___ SELECTED EXTRACT ___

We recently listened to several episodes of "Seeing White." It is not a project by African descended women but its goals impact our work. Because "thinking about race" is often a necessity for people of color, the ability to interrogate the way racial hierarchies are determined, function and are empowered is often central in the work of scholarship by people of color in various disciplines including the study of religion.
What happens when people who are socialized as "White" are able to provide reflective and thoughtful insights into the way race functions in western societies? Can these contributions become an asset to the overall discourse? We include a study guide summary from the website for this podcast and a hyper link.
We will periodically share other episodes which can provide greater insight into race as a social category of performativity meaning, how "Whiteness" shows up, performs and is evaluated in various situations.
How does this impact our understanding of God and of our religious standards? We liked this episode, "That's Not Us, So We're Clean." This episode evaluates the statement that "it's not us" when people of color speak about oppression.
What does it mean to feel the weight or burden of sins you didn't actually commit? How can you sit with those who say that you are culpable - and what they raise questions that you've never before considered? Do you have the courage to sit with that discomfort and learn?
We hope you will find this both fascinating and informative. Please read below.
The Misogynoir to Mishpat (M2M) Research Network (c) 2023
On one level, it seems Americans talk about race and ethnicity all the time. The news media always seem to be reacting to the latest racial “incident,” while pundits ponder “race relations” year in and year out. And yet. The premise of this series is that the American conversation about race, and the stories we tell ourselves about race and ethnicity, are deeply incomplete and often misleading. We need new stories and new understandings, about our history and our current racial and ethnic reality.
Host and producer John Biewen set out to take a different kind of look at race and ethnicity, by looking directly at the elephant in the room: white people, and whiteness. White supremacy was encoded in the DNA of the United States, and white people dominate American life and its institutions to this day, and yet whiteness too often remains invisible, unmarked, and unnamed.

___ STORED DATA ___

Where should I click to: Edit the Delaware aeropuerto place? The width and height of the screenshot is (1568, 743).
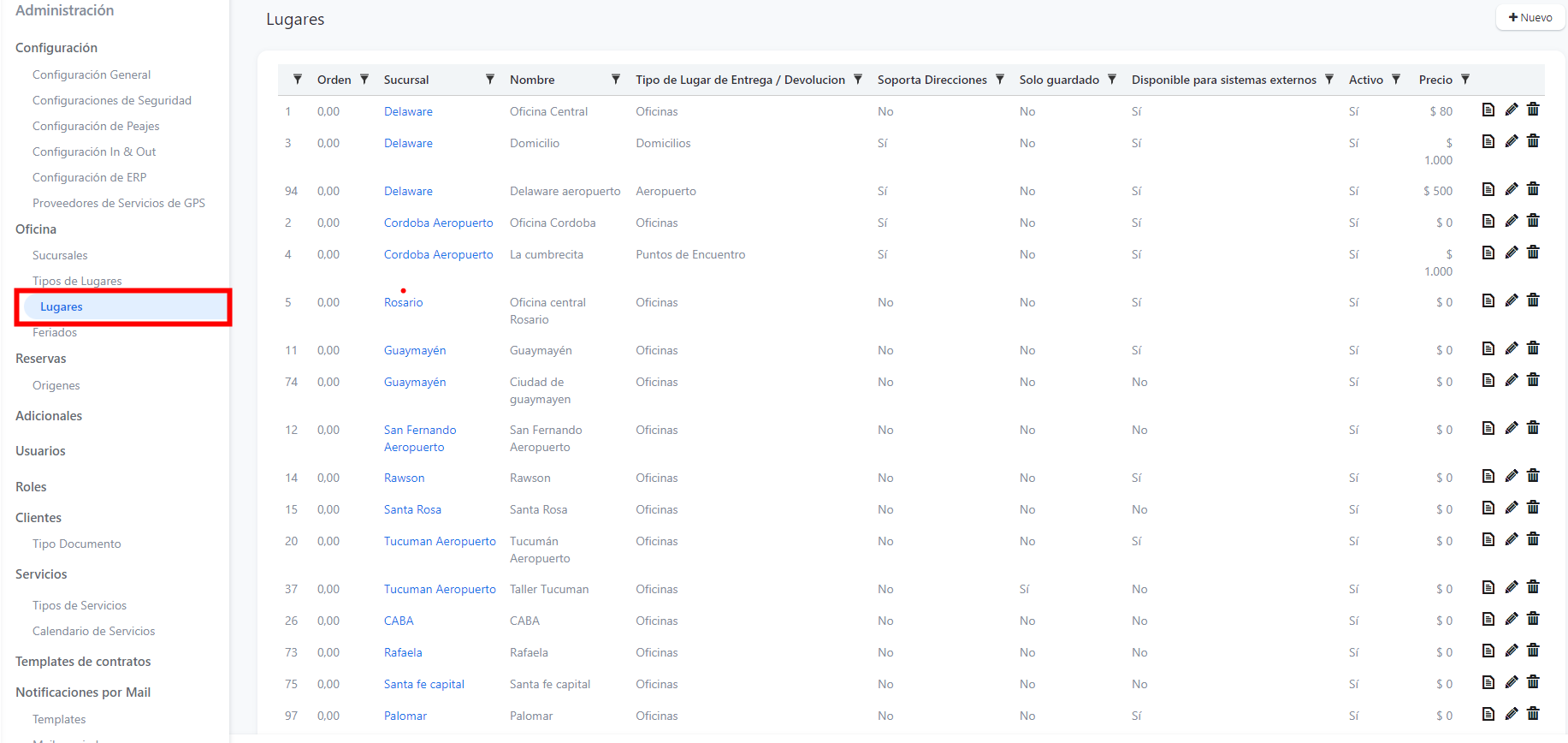pyautogui.click(x=1511, y=189)
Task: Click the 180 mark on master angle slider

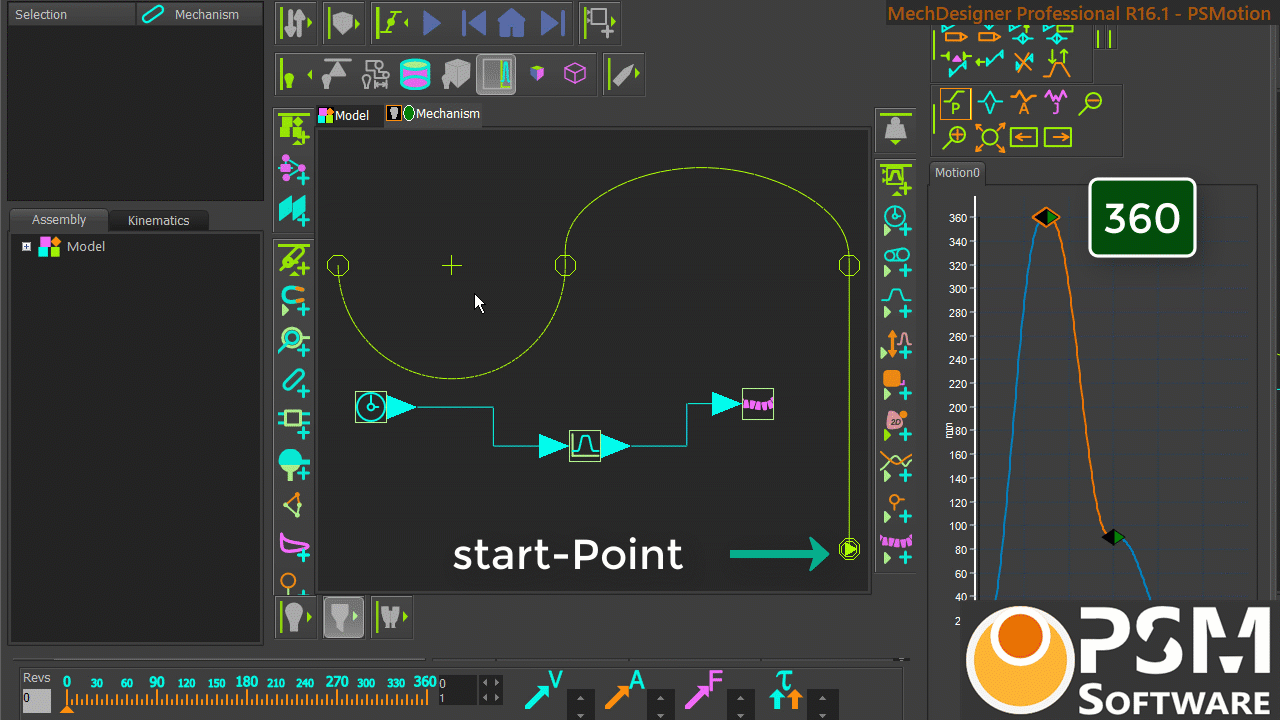Action: point(246,682)
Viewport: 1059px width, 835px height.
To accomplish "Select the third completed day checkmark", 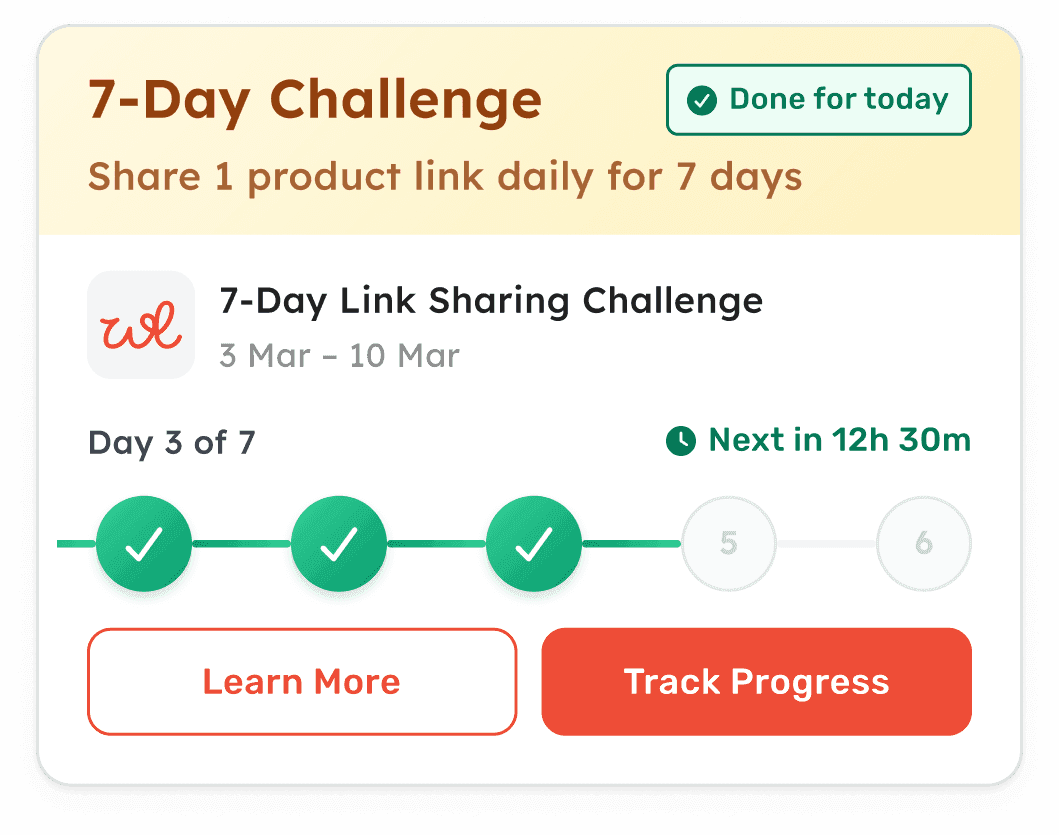I will click(534, 544).
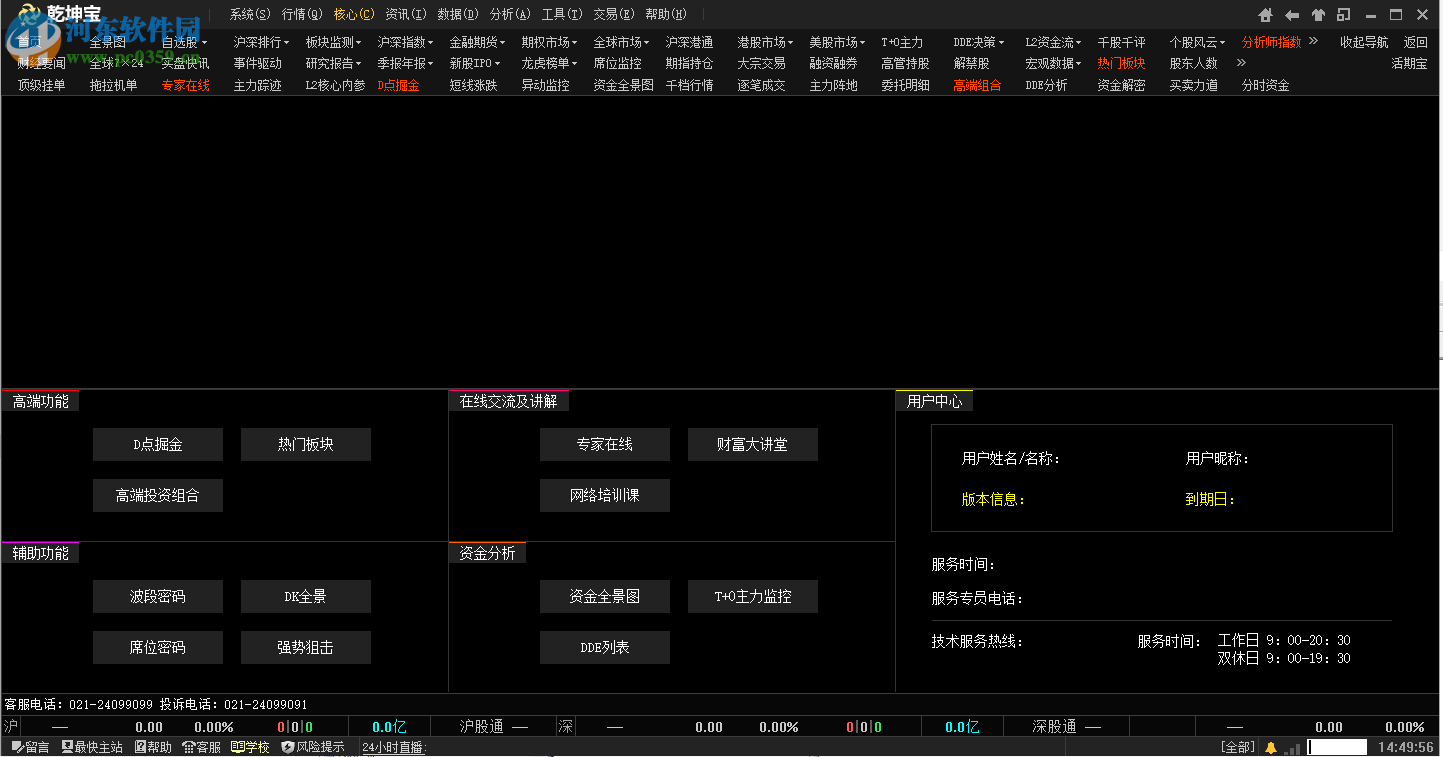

___

● WORK TO COMPLETE:
A. According to the text about the "Seeing White" podcast, who hosts and produces the series?
B. Summarize the text about the "Seeing White" podcast in two sentences.
C. Carry on the text about the "Seeing White" podcast from where it stops.
The listing comes from a different source than the text about the "Seeing White" podcast.

● RESPONSES BY TASK:
A. John Biewen hosts and produces the series.

B. The M2M Research Network recommends the "Seeing White" podcast and the episode "That's Not Us, So We're Clean," asking whether reflections on race from people socialized as White can add to the discourse and how this affects understandings of God and religious standards. The included study guide summary argues that the American conversation about race is deeply incomplete and often misleading, so host John Biewen looks directly at white people and whiteness, which too often remain invisible despite white supremacy being encoded in the nation's DNA.

C.
In embarking on this journey into whiteness, past and present, Biewen sought guidance from an array of leading scholars, and from professor, journalist, artist, and organizer Dr. Chenjerai Kumanyika.
A caution: Race and racism are sensitive subjects, as we all know. It’s important to create an environment of safety in your classroom or discussion group. Our advice is to say something like this:
The subject of whiteness is potentially uncomfortable for people of any race or ethnicity. People of color may react to the topic of whiteness by thinking: Really? We live in a world dominated and controlled by white people. Whiteness is our often-uncomfortable reality. Do we have to have a discussion about whiteness? For folks feeling that way, please understand: This is not about celebrating whiteness. We’re here to take a critical look at whiteness and how it functions in the life of our society, how it affects us all. Because it does, and we usually don’t talk about it directly.
White people, on the other hand, may react with unease: Am I about to be attacked? Is the point of this discussion that all white people are bad? To those people we can say: The point is not to attack every individual of European descent. None of us chose our “race,” nor did we create the society that we were all born into. In this class or discussion group, we’re in this together, trying to understand how we all got here. A conclusion of the Seeing White series is that white people must own and take responsibility for the advantages that come with whiteness, but that is not the same as saying that you as a white person are to blame and need to feel ashamed.